Part 6 - Korban Halo Dek

738 34 0
                                    

Alta terkejut, "Maksudnya, Ndan?"

Danyon Andika menundukkan kepala, membuang napas berat. "Sudah dua bulan ini saya jarang melihat Yasmin tersenyum, apalagi sebahagia ini. Sejak dia didiagnosa menderita penyakit gagal ginjal, putri saya jarang sekali menunjukkan senyuman."

"Hampir 2 sampai 3 kali dalam seminggu, Yasmin harus menjalani cuci darah. Saya sebagai ayahnya sudah mencoba berbagai pengobatan, termasuk yang tradisional, namun kondisinya tetap sama."

Mendengar itu, hati Altalune terasa berat dan penuh rasa bersalah. Dia merasa dalam dilema yang sulit.

"Saya tidak tahu sampai kapan Tuhan memberi saya kesempatan untuk terus melihatnya. Saya hanya ingin dia bahagia dalam sisa hidupnya," ucap Danyon Andika dengan penuh kekhawatiran.

"Saya turut sedih mendengarnya, tapi kematian adalah ketetapan dari Tuhan. Komandan, jangan berpikir bahwa putri Ndan akan hidup sebentar. Allah telah menetapkan takdir bagi setiap manusia," nasihat Altalune dengan bijak.

Danyon Andika mengangguk, mengerti akan kata-kata Altalune. Namun trauma yang masih ia pikul hingga kini. Kehilangan seorang istri sejak Yasmin dilahirkan telah membuat Danyon Andika kehilangan separuh dari hidupnya. Berkat Yasmin, Danyon Andika bisa bertahan hidup, dan jika Yasmin juga meninggalkannya, hidupnya tidak akan bermakna lagi.

"Saya harap kamu mempertimbangkan untuk menerima lamaran Yasmin, meskipun mungkin hanya pura-pura, dan memberikan cinta kepada putri saya," lanjut Danyon Andika dengan hati bergetar.

"Saya tidak pernah meminta bantuan padamu, Lettu Alta, dan ini pertama kali," tegas Danyon Andika.

Altalune terdiam sejenak. Dia merasa simpati pada sang Danyon, melihat di balik ketegasannya sebagai pemimpin batalyon terdapat luka yang dalam, yang berhasil ditutupinya. Altalune menjadi orang pertama yang dipercayai untuk mengetahui hal tersebut.

Jika ini masalah uang, Altalune tidak akan ragu untuk membantu dengan pinjaman atau tenaganya. Namun, ini tentang perasaan—sesuatu yang sangat sensitif dan berkaitan dengan masa depan. Altalune merasa sangat berat hati harus berpura-pura mencintai wanita yang tidak ada tempatnya dalam hatinya.

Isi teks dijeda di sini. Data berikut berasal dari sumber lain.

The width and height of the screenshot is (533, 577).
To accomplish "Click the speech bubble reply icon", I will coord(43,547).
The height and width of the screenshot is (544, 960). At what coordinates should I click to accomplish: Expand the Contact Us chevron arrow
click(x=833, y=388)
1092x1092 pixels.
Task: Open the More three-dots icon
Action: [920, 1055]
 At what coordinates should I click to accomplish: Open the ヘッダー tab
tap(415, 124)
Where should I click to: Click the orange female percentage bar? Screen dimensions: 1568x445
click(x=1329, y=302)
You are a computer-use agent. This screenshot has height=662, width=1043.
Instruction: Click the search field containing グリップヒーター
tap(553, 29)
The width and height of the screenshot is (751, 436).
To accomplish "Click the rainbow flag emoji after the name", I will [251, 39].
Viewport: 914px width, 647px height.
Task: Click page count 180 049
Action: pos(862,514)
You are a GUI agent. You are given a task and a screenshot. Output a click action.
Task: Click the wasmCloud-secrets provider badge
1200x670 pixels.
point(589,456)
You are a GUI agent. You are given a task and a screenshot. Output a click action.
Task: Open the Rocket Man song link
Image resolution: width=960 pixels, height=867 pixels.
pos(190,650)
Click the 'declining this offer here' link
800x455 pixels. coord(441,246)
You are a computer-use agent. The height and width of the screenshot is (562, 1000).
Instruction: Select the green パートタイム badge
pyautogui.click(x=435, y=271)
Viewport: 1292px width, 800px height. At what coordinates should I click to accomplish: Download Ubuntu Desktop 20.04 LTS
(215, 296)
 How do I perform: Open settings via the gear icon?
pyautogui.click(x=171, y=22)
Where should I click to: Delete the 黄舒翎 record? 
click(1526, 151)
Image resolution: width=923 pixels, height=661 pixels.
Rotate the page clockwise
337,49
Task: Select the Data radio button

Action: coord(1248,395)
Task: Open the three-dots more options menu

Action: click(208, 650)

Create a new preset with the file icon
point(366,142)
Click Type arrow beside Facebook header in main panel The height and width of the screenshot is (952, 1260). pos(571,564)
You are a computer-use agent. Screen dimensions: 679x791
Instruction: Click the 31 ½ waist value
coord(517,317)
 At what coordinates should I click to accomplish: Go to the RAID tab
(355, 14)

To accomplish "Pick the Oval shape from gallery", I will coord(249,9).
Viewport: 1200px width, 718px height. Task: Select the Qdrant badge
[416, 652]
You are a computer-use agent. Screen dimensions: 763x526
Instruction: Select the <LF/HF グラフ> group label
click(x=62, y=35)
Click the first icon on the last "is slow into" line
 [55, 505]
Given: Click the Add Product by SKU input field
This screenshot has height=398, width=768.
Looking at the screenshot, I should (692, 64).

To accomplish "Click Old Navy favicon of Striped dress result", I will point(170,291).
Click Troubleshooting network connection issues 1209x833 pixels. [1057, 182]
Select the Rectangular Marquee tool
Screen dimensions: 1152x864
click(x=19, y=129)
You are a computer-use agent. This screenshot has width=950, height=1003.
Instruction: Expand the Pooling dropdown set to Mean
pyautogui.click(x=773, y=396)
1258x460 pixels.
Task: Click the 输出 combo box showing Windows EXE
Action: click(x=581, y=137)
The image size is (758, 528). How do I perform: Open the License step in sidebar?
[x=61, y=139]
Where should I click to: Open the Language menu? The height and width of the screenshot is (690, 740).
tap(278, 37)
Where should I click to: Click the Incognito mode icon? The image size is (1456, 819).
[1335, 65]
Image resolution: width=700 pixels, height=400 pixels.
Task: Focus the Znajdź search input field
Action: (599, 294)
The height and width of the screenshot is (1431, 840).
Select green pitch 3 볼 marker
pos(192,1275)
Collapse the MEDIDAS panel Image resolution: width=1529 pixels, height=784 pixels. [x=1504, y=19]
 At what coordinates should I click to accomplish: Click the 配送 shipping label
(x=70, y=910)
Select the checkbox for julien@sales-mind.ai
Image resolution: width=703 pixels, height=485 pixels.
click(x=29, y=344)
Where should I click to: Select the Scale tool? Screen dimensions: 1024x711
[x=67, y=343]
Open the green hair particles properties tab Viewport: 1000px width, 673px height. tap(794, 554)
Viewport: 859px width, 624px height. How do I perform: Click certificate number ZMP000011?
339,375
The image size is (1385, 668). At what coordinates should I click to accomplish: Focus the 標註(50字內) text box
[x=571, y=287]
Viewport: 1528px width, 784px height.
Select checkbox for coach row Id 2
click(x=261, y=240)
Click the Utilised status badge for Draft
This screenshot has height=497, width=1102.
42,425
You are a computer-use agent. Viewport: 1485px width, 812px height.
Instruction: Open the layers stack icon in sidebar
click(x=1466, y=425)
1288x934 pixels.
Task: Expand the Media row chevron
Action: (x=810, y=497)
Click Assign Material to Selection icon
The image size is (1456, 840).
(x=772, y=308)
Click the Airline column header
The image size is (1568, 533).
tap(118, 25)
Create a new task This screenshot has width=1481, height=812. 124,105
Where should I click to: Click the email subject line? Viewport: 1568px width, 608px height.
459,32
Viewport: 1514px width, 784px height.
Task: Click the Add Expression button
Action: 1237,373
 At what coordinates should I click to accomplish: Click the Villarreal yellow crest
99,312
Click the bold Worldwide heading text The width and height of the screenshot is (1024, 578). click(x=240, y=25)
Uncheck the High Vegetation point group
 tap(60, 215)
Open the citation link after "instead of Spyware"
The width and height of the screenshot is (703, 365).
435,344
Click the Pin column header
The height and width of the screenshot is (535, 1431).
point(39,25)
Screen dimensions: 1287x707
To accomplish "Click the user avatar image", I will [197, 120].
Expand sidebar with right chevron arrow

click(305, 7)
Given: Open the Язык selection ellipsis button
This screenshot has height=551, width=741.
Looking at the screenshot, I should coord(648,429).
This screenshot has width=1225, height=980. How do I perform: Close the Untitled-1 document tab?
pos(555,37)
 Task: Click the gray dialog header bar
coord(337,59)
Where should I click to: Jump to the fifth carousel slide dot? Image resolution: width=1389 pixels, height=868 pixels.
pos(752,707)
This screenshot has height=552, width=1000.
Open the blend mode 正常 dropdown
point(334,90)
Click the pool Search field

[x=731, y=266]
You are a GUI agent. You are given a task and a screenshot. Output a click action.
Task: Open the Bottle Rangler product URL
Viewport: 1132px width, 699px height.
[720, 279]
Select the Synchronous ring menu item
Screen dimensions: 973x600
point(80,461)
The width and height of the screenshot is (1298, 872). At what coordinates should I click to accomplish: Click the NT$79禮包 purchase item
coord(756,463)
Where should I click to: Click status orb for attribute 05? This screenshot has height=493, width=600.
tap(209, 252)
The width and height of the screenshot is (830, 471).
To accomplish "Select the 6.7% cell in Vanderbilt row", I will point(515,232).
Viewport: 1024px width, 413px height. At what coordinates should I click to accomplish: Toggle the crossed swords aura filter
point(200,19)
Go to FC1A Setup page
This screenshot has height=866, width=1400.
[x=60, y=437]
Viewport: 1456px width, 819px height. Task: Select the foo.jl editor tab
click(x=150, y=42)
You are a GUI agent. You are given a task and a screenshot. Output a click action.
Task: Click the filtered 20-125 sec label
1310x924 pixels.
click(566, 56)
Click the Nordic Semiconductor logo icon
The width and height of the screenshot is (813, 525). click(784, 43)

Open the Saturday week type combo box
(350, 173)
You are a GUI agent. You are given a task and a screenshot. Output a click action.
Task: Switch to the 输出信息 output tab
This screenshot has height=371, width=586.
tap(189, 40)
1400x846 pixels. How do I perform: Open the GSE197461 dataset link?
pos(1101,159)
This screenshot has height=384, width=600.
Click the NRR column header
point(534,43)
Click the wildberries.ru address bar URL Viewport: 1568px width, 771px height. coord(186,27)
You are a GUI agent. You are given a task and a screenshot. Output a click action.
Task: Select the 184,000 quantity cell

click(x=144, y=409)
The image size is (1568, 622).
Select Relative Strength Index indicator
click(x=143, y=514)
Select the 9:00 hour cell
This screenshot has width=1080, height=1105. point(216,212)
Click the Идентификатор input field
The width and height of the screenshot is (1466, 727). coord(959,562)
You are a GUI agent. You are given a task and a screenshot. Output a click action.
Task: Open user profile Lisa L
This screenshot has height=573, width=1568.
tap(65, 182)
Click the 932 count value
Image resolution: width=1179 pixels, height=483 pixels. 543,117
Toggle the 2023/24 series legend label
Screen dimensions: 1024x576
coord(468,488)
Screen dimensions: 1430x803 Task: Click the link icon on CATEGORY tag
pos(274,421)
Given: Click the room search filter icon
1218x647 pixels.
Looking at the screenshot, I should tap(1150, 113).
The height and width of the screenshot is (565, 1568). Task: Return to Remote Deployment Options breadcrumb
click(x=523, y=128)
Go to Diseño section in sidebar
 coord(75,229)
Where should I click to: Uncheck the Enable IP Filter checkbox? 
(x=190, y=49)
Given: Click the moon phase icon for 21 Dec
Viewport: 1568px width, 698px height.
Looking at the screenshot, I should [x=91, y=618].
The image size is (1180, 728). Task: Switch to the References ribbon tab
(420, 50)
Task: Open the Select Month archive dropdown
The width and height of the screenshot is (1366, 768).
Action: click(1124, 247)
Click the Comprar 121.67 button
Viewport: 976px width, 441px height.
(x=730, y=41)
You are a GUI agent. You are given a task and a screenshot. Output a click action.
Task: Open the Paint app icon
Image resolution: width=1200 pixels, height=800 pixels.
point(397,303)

"Maafkan saya, Ndan. Saya tidak bisa. Saya tidak bisa menyakiti Yasmin," ucap Altalune dengan mantap.

"Kenapa? Cukup cintai dia secara pura-pura, tenang saja untuk resikonya. Biar saya yang tanggung," desak Danyon.

"Karena saya sudah mencintai gadis lain," jawab Altalune tegas.

Danyon menatap Altalune dengan tatapan tajam, lalu menghembuskan napas berat.

"Maafkan saya, Ndan. Saya tidak ingin membuat Yasmin menderita di masa depan karena cinta yang tidak terbalaskan," ucap Altalune dengan tulus.

Altalune berdiri dari tempatnya, "Maafkan jika kata-kata saya terlalu lancang, Ndan. Saya siap menerima konsekuensi atas itu." Dia mengerti bahwa hati sang Danyon sedang terluka, dan Altalune tidak bisa membantu dengan mempermainkan perasaan. Dia bersedia menerima hukuman, karena dia tahu bahwa hukuman tidak seberat rasa sakit yang dirasakan sang Danyon selama ini.

"Tidak perlu, itu hakmu untuk menolak. Saya tidak bisa memaksamu. Lagipula, masalah pribadi tidak boleh mencampuri semi kemiliteran," tambah Danyon dengan bijaksana.

Danyon Andika memijat pelipisnya, "Pergilah persiapkan pasukan untuk pemberangkatan malam ini. Saya ingin istirahat sebentar."

"Siap, Ndan!" jawab Altalune singkat. Dia melangkah ke luar, merasa sangat bersalah karena tidak bisa melakukan lebih banyak untuk Danyon yang telah banyak membantunya.

'Do'a ku semoga Tuhan memberikan jalan untuk masalah yang dihadapi Ndan. Maafkan saya, Ndan,' batin Altalune sambil meninggalkan ruangan.